§ Source document
-------------------------

Posted on 17 May 2013, 00:28:35 BST
Spin says:
Our coloureds are happy as they are. We don't need you communist, gay-loving liberals to tell us how to treat our coloureds... (A line heard even today in the US)

In reply to an earlier post on 17 May 2013, 10:07:12 BST
Drew Jones says:
"Drew, that comes down to your definitions of 'know' and 'knowledge'"
Of course, a discussion relies on definitions. If your definition of 'knowledge' is wide enough for an exhaustive understanding of possibilities to be equivalent to knowledge of the future you maybe making an internalising consistent point but a misleading one.

"And in this instance we have limited the scope to dice rolling for simplicity, however when applied to the rest of life there are huge complexities that we cannot account for, but God does"
Sure but increasing the perspective only increases the problem if, at base, you have included an understanding of possibilities to be equivalent to knowledge of the future - that is where I think I have identified a problem.

"The further into the future we go the more the possibiliites and this is certainly not the same kind of knowledge that we can hold at all..."
The argument isn't that the Molinist god isn't more knowledgable than a human but that he isn't omniscient or knowledgable to the greatest degree conceivable.

"... whereas in Molinism God can see all of those 'unknown' factors and therefore know all of the possible outcomes all of the possible impacts of one event on another and so on."
But he doesn't know which will be the outcome. The Calvinist god could work out all possible outcomes - it's just irrelevant to him because he knows that one extra thing: what will happen.

"A Calvinistic God however knows none of that (except as a fiction) because it is inconsequential."
As you say, it's inconsequential but he knows it. The flaw in your approach is to equate this inconsequential knowledge with not known and that is an error.

"Knowing a potential future for a past event that was never going to happen is wasteful and wistful."
Yet that's how the Molinist god spends his time, that is the improvement he has on us - a "wasteful and wistful" addition to the knowledge set.

In reply to an earlier post on 17 May 2013, 10:31:28 BST
Dan Fante says:
A line heard in your head today.

Posted on 17 May 2013, 11:22:32 BST
Bellatori says:
Whilst Wayne is gathering his arguments let us indulge in some thought experiments.

Posit 1 - God either exists inside time or outside time.
Posit 2 - God is omnipotent, omniscient and benificent

If God exists outside time then being omnipotent and omniscient he can apply the n-body problem to his forthcoming universe and, in doing so, perfectly know how it will evolve. There is no time constraint so he can completely envisage the whole thing. This is clearly not what 'open theism' requires because it fails to address problems of free will and evil. They require a blank future. This can only be achieved if God fails to solve the n-body problem (amongst other things). So now they have to revisit posit one and say

Posit 3 - Posit one is wrong as God lives within time.

-------------------------

Dataset rows
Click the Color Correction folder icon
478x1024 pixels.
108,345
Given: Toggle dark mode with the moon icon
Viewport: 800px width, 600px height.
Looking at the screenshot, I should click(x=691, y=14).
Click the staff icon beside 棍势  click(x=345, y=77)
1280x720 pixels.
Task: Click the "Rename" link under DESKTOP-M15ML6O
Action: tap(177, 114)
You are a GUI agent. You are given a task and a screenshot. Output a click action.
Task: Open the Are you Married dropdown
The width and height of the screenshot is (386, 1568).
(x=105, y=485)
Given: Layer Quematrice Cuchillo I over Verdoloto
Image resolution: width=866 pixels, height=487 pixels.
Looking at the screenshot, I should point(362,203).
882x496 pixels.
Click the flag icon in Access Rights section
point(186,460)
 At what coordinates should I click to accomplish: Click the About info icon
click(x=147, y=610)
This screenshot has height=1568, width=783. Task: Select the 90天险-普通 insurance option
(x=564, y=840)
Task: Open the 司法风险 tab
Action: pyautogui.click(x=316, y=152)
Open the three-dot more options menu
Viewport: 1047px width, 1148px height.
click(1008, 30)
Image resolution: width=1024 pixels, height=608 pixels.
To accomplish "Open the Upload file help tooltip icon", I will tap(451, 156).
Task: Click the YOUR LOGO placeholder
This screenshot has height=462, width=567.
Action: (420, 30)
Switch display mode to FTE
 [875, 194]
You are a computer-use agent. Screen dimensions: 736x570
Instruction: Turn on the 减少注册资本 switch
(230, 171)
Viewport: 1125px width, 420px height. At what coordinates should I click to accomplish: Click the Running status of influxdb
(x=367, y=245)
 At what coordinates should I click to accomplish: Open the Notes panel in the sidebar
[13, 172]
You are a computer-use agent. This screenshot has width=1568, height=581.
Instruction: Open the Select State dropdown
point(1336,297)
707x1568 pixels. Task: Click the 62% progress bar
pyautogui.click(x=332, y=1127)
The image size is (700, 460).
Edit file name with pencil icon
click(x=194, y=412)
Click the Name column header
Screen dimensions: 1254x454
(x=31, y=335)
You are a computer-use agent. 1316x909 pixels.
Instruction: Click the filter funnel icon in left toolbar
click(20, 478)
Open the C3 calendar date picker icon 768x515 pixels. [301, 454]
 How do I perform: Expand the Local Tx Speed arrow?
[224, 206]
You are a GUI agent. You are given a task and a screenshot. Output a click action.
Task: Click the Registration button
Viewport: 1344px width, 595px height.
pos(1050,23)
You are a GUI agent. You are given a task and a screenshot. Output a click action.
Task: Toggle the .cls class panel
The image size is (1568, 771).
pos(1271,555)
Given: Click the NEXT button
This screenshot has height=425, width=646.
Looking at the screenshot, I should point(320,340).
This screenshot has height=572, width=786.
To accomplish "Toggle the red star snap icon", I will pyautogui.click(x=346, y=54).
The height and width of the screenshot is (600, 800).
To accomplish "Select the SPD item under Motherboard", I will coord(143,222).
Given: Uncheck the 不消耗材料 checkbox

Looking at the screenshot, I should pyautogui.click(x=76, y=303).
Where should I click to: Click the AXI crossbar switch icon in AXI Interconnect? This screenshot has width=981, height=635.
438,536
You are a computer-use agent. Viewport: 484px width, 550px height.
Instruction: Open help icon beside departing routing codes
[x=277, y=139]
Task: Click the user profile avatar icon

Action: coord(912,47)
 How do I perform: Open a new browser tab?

-------------------------

§ What is asked
**A.** Please change the dataset rows running from the line containing "Open the C3" down to the line containing "I will coord(143,222).", replacing "Toggle" with "Flip" and leaving everything else as it is.
**B.** Extend the forum thread on God's foreknowledge, picking up right after its final line.

§ Answers to the tasks
**A.**
Open the C3 calendar date picker icon 768x515 pixels. [301, 454]
 How do I perform: Expand the Local Tx Speed arrow?
[224, 206]
You are a GUI agent. You are given a task and a screenshot. Output a click action.
Task: Click the Registration button
Viewport: 1344px width, 595px height.
pos(1050,23)
You are a GUI agent. You are given a task and a screenshot. Output a click action.
Task: Flip the .cls class panel
The image size is (1568, 771).
pos(1271,555)
Given: Click the NEXT button
This screenshot has height=425, width=646.
Looking at the screenshot, I should point(320,340).
This screenshot has height=572, width=786.
To accomplish "Flip the red star snap icon", I will pyautogui.click(x=346, y=54).
The height and width of the screenshot is (600, 800).
To accomplish "Select the SPD item under Motherboard", I will coord(143,222).

**B.**
This leads to a whole new spectrum of problems. Let us assume that we can have time but no space - this gets around the problem of God being created at the same time as the Universe and therefore cannot be held to have created the Universe. Does time start? The answer to that lies in how we look at posit 3. God existing within time can exist for eternity (time is a requirement for eternity) but in a situation of no-time/no-space there is no God because he needs to be created along with time. To get around this problem you need
Posit 4 God and time are coexistent for all realities i.e. you cannot have a reality without time. It has always existed and therefore is, I presume, one of the facets/attributes of God.

Even so this does not solve the problem for 'open theism'. Within the domain of time from -infinity to +infinity where can you put the creation of the universe. Actually it does not matter as there is always an infinite amount of time before the universe was created... long enough for God to solve the n-body problem of his universe!!

Right so now we are back to God having to say that there is not enough time between thinking about creating the Universe...

I really cannot be bothered with this. Open Theism has more holes in it than a colander. Neo Molinism saying 'God does not peek' has more going for it and that is not saying a lot.

In reply to an earlier post on 17 May 2013, 11:42:27 BST
"A non-eternal God who did not create the Universe."

If that was what was being proposed it would be a very new theology and one that wouldn't last long.

Again it is a matter of words and what they mean. Eternal is a Latin concept meaning without beginning or end. In the original Greek and Hebrew the same concept is closer to ageless.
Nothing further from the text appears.